Among the entries that follow, tally the lines with the string "computer". Give no more than the number.

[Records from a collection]
^^^^
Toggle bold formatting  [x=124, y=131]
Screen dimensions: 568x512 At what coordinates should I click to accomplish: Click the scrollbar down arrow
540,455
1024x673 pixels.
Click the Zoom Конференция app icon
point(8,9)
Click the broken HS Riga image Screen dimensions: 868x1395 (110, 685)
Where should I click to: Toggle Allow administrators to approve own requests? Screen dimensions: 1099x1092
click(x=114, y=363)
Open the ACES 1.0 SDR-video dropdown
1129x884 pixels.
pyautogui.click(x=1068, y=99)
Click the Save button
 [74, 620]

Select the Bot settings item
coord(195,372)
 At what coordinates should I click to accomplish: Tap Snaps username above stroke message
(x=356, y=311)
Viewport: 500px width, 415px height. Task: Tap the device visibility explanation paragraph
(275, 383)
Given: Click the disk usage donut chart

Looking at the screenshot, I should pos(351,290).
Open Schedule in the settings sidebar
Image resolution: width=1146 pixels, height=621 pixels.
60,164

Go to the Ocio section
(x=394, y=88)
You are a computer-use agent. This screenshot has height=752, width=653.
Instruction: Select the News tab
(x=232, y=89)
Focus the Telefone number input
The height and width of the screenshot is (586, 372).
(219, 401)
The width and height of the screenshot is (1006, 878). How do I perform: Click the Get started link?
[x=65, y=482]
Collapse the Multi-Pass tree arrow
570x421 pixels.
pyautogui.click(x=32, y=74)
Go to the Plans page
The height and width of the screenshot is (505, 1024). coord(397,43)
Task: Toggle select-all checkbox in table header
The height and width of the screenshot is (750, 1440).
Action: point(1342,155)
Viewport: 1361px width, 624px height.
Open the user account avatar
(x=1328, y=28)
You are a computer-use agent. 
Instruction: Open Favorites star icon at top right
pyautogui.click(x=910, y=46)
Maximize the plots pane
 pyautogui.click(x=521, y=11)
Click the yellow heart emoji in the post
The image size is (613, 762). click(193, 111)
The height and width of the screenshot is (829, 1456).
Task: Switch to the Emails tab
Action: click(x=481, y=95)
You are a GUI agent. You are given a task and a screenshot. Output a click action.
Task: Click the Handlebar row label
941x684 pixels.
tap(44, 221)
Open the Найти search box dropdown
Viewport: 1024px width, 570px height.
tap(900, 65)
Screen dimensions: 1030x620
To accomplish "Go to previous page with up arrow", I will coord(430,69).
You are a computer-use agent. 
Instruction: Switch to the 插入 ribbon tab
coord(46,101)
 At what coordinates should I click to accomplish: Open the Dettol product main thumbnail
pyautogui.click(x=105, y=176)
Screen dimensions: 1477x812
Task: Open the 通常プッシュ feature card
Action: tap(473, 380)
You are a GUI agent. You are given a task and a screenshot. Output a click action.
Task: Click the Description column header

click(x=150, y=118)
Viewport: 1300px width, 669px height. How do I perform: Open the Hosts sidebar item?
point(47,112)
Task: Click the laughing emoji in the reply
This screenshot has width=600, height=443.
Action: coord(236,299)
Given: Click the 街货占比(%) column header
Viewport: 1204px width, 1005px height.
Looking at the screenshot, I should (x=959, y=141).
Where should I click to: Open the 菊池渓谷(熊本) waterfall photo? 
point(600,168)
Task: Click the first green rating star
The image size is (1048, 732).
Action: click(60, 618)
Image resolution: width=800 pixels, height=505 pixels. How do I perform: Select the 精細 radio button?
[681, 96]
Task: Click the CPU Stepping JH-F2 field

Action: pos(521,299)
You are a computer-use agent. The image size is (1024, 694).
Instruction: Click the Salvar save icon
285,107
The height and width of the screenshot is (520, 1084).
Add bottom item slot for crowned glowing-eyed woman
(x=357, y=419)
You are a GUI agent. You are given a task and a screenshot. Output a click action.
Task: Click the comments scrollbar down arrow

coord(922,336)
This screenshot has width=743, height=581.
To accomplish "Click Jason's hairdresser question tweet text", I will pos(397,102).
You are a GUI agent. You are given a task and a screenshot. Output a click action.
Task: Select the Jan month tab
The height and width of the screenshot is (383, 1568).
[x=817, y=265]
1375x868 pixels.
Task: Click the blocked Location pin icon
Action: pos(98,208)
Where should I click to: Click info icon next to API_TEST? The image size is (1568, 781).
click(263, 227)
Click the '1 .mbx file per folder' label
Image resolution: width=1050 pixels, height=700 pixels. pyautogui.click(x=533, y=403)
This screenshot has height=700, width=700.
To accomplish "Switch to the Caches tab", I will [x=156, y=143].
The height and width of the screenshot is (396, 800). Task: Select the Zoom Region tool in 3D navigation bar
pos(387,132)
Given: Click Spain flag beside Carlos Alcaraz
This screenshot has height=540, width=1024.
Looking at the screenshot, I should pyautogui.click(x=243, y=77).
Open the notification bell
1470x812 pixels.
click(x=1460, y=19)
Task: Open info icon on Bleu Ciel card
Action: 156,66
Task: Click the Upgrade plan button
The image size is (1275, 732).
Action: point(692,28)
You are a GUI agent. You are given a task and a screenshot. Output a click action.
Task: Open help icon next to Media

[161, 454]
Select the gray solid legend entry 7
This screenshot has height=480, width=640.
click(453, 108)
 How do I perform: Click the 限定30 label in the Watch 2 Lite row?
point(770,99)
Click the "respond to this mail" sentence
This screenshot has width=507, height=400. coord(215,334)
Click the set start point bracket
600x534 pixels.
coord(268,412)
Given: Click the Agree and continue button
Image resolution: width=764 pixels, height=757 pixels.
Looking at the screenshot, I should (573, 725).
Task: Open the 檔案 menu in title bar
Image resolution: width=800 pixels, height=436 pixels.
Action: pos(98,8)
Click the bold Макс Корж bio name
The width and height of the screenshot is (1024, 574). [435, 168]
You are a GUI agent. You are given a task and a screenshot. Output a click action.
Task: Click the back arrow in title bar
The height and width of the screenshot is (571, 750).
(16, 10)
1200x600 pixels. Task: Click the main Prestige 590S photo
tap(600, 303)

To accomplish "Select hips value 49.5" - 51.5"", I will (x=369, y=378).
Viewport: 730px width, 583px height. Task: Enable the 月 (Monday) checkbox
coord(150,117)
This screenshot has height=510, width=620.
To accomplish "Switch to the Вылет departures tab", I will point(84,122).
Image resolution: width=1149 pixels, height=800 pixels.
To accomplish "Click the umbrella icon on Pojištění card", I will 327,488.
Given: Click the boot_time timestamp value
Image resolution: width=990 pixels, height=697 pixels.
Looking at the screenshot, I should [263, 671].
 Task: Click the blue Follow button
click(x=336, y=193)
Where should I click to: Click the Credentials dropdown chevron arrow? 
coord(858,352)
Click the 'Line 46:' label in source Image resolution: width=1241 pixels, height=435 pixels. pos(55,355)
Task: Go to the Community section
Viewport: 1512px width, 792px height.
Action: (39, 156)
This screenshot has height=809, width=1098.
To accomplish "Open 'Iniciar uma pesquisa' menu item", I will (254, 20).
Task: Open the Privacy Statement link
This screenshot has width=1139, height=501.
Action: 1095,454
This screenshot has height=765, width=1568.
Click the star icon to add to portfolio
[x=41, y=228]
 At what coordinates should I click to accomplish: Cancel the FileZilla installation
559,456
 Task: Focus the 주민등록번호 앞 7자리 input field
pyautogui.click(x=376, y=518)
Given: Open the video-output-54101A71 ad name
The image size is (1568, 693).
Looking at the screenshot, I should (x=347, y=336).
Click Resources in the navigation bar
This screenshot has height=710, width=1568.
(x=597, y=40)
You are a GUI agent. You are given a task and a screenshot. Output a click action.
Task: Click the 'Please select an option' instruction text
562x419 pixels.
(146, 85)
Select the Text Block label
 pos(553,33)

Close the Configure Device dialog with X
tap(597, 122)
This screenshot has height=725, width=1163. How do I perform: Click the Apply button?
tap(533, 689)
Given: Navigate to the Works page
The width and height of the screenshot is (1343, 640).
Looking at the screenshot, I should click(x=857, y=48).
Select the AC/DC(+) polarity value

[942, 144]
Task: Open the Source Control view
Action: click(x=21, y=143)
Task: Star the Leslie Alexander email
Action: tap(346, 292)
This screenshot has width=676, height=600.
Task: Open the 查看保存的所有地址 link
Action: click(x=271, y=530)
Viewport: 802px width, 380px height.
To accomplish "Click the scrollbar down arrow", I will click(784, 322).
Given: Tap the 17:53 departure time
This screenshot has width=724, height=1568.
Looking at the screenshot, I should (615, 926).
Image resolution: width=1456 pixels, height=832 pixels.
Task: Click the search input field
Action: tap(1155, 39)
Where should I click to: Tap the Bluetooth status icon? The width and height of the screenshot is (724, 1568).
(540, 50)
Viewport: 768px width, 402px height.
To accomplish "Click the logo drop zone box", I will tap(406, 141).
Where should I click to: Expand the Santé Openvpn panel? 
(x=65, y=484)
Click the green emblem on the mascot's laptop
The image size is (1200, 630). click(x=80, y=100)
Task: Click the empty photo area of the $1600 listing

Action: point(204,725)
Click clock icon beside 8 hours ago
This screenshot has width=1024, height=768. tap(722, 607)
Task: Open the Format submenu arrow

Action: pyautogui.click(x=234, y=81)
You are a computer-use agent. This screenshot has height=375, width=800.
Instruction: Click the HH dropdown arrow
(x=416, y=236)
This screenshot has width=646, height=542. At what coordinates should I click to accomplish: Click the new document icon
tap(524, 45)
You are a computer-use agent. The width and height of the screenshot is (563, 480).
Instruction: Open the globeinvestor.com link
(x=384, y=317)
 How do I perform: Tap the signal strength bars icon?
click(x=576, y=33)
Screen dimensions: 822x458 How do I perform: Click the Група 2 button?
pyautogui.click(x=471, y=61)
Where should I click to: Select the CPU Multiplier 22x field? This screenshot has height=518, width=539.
^^^^
Worked solution
6